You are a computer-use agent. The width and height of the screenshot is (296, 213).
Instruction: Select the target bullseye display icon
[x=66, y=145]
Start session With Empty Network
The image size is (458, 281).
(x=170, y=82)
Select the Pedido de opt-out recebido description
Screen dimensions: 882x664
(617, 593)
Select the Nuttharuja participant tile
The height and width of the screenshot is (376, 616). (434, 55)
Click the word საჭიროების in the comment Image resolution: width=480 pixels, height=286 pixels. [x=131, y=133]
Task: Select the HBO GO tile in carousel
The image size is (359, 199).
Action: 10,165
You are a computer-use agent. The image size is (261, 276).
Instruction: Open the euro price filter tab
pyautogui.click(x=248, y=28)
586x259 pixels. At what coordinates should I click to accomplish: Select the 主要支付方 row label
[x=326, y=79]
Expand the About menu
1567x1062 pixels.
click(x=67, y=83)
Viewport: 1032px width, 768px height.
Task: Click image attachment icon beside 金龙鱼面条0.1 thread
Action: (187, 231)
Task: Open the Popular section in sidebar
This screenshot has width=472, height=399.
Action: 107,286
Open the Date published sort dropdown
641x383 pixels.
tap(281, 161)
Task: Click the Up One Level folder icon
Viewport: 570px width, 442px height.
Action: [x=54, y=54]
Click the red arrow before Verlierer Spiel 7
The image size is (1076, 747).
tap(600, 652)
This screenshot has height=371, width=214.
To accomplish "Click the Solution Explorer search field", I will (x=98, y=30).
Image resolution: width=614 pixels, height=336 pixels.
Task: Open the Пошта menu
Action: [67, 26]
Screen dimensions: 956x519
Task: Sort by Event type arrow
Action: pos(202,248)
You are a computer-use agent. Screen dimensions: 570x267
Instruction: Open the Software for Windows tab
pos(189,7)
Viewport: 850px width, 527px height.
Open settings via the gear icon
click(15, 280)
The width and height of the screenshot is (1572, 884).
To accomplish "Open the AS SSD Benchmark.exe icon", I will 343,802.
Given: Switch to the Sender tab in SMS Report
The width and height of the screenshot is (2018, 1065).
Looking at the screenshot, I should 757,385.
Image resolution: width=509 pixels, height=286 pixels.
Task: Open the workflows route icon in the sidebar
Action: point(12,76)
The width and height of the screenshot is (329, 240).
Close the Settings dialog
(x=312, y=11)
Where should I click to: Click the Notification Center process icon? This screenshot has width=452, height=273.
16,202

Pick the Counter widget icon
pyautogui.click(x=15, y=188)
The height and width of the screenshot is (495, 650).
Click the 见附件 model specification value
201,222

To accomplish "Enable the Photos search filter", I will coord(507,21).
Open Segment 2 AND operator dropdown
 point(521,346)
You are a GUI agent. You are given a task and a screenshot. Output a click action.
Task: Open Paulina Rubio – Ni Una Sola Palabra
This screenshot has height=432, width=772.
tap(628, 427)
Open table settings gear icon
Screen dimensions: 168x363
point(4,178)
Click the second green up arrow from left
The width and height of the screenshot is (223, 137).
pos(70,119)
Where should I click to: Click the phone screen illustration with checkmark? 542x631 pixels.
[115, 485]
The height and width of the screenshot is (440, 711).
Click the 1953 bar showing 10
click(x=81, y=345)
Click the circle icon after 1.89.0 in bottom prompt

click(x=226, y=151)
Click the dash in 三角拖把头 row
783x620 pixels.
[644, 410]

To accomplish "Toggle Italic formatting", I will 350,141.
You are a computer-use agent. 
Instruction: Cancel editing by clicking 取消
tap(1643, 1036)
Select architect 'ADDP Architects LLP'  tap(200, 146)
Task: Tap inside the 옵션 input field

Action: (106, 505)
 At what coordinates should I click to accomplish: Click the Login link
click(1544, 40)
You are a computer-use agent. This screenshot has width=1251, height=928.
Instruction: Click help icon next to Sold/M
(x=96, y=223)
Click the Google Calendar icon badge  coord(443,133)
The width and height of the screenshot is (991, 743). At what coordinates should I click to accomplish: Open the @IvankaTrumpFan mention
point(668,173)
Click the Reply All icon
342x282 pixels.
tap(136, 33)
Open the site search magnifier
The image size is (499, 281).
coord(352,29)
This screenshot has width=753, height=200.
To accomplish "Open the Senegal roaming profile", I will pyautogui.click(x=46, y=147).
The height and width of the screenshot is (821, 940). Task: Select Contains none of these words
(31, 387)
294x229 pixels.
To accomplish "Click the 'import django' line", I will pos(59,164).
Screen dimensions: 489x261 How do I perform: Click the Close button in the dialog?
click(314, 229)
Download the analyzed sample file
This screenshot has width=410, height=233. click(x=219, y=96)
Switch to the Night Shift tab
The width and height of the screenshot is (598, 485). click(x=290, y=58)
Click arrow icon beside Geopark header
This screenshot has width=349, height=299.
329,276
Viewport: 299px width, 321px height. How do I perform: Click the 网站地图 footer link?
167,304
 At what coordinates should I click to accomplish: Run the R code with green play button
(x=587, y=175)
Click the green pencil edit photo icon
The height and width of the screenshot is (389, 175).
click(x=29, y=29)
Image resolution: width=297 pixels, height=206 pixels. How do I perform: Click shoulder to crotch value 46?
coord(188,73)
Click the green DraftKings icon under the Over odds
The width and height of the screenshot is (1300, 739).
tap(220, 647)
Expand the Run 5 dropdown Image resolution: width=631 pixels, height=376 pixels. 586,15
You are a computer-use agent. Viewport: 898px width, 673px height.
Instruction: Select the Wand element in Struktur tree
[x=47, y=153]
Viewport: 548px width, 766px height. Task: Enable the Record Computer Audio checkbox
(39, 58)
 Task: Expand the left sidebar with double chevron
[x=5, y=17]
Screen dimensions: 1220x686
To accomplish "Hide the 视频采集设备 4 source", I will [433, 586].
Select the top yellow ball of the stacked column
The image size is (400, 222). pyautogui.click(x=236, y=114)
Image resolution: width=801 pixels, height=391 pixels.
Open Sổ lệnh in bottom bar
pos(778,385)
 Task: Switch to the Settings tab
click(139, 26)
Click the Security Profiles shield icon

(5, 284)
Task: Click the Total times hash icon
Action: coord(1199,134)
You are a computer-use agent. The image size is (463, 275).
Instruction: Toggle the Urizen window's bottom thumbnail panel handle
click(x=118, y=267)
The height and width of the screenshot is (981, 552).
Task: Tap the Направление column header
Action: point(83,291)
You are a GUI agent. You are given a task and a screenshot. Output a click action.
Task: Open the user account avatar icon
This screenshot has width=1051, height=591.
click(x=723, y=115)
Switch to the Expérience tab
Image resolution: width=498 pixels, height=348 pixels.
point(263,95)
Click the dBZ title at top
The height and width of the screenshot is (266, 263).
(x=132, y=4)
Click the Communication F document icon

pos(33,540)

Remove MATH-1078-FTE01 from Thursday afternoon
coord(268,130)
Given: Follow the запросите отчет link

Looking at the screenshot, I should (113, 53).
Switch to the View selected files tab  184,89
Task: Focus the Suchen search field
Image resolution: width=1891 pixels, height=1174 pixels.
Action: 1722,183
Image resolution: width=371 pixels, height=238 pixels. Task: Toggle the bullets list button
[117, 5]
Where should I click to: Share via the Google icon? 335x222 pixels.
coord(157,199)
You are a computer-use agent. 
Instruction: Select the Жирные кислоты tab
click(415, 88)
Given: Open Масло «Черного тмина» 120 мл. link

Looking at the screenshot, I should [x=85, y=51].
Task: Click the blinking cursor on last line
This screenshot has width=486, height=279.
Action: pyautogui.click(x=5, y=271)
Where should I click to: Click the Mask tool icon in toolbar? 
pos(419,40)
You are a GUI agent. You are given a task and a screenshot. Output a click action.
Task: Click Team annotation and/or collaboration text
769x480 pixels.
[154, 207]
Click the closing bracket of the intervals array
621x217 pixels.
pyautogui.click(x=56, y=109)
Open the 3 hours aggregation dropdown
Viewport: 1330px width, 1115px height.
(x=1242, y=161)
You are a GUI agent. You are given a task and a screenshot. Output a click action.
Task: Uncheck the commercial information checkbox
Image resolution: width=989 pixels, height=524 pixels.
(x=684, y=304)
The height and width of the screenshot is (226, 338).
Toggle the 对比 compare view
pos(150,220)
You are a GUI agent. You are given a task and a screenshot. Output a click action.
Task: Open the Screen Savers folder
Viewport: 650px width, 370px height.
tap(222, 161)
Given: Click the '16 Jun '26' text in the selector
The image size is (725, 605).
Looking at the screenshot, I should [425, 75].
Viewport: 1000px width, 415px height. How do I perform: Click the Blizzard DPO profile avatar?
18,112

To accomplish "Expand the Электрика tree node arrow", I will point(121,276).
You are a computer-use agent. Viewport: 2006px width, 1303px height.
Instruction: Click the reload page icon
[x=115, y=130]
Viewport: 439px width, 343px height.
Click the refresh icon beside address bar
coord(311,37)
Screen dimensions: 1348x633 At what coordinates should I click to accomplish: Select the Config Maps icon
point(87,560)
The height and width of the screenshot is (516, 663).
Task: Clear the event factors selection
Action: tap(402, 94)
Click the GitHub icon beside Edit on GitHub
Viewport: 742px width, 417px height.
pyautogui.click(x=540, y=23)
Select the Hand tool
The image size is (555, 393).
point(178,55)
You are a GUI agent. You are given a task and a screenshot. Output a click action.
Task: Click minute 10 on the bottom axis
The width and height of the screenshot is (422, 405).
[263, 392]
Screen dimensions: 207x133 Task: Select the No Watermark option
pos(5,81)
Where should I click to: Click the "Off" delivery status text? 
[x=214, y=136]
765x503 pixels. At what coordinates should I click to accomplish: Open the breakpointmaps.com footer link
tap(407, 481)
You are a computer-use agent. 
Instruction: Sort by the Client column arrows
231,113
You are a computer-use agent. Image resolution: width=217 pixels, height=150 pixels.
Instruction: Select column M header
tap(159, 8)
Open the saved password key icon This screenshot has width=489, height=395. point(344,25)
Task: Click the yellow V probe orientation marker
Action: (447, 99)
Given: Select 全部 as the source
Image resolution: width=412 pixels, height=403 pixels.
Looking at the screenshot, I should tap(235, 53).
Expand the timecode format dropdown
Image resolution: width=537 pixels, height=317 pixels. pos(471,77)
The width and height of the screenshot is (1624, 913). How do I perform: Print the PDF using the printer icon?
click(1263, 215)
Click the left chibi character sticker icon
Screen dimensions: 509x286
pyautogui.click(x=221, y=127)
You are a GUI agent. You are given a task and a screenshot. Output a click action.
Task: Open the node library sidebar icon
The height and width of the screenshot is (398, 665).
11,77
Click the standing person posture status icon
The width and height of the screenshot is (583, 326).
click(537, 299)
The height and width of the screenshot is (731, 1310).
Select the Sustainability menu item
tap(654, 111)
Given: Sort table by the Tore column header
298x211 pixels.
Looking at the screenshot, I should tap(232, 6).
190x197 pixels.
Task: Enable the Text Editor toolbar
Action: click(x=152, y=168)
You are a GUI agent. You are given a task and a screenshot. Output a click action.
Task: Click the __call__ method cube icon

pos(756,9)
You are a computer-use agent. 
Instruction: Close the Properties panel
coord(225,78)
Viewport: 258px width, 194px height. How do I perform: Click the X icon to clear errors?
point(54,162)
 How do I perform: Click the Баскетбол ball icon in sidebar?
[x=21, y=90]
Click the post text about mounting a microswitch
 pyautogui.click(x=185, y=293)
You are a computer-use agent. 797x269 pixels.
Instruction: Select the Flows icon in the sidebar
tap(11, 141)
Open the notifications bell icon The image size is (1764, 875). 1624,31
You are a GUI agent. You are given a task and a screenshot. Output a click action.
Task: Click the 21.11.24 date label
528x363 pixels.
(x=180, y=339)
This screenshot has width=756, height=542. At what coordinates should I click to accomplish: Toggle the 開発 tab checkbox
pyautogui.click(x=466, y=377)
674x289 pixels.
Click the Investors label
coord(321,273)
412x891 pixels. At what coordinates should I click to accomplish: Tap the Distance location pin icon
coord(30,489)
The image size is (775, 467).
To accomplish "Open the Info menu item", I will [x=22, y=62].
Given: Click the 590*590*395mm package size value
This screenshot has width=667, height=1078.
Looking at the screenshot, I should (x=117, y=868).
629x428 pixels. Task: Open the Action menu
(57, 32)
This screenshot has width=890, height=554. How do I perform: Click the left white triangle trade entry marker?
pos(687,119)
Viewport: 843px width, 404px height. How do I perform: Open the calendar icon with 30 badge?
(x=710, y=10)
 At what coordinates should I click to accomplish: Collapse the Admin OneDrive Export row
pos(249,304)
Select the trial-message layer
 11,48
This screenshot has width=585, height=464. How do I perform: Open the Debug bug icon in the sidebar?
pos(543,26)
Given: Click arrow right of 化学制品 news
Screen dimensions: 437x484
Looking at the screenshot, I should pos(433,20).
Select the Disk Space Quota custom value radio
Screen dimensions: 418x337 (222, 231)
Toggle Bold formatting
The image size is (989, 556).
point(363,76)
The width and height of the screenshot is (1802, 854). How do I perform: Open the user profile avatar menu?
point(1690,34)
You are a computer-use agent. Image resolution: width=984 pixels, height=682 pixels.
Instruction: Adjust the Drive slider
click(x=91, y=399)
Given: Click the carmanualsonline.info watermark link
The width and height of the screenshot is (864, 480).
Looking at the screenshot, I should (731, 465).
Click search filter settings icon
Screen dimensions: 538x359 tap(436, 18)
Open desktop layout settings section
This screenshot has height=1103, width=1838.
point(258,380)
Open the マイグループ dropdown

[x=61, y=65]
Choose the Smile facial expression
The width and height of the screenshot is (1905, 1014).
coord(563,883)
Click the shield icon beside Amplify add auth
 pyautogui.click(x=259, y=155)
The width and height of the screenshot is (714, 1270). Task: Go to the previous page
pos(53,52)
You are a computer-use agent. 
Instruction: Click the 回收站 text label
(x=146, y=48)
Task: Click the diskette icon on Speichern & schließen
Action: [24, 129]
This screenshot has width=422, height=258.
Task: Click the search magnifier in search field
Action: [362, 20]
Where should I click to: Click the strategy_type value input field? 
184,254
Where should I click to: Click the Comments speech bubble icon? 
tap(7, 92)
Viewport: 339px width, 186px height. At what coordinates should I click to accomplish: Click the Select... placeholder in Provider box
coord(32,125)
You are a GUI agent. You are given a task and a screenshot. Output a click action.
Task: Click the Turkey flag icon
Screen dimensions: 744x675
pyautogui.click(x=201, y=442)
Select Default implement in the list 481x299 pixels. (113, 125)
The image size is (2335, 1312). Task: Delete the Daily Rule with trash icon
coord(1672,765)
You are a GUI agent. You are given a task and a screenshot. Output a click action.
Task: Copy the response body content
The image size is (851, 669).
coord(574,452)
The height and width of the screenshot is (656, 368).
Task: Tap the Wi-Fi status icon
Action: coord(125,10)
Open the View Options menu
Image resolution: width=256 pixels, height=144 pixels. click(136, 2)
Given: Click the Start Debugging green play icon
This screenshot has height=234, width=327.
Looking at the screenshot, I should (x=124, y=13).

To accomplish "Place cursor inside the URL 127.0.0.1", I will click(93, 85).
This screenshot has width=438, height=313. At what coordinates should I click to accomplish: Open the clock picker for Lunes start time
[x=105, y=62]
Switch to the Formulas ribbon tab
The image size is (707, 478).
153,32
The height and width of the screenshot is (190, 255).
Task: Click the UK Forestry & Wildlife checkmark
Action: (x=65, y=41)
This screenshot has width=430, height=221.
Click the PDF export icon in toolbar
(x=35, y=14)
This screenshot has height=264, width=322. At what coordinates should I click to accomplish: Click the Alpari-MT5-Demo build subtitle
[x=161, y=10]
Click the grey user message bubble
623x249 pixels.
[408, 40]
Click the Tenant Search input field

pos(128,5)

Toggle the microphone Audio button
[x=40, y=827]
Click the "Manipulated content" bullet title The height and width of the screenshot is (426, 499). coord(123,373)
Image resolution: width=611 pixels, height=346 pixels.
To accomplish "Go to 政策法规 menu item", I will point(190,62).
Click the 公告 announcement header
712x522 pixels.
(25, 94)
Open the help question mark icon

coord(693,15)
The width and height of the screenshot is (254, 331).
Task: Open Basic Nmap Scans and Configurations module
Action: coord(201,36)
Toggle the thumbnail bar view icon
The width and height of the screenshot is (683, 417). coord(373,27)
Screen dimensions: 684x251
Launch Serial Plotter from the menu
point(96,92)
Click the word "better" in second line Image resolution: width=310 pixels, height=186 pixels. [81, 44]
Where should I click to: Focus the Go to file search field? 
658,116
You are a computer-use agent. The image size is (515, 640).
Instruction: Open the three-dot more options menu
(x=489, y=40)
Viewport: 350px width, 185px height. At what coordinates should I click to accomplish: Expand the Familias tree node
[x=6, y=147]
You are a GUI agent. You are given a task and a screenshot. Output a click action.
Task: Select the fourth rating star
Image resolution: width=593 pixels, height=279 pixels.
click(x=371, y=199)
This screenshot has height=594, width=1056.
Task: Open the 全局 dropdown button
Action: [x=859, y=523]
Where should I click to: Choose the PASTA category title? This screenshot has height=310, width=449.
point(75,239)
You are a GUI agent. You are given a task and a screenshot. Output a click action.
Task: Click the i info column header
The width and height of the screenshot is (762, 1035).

——

_DESCRIPTION OF THE TASK_
Please return every line of the items unchanged, from the line containing "This screenshot has height=371, width=214." through the line containing "Action: pos(202,248)", with both of those lines included.

_RESULT OF THE EXERCISE_
This screenshot has height=371, width=214.
To accomplish "Click the Solution Explorer search field", I will (x=98, y=30).
Image resolution: width=614 pixels, height=336 pixels.
Task: Open the Пошта menu
Action: [67, 26]
Screen dimensions: 956x519
Task: Sort by Event type arrow
Action: pos(202,248)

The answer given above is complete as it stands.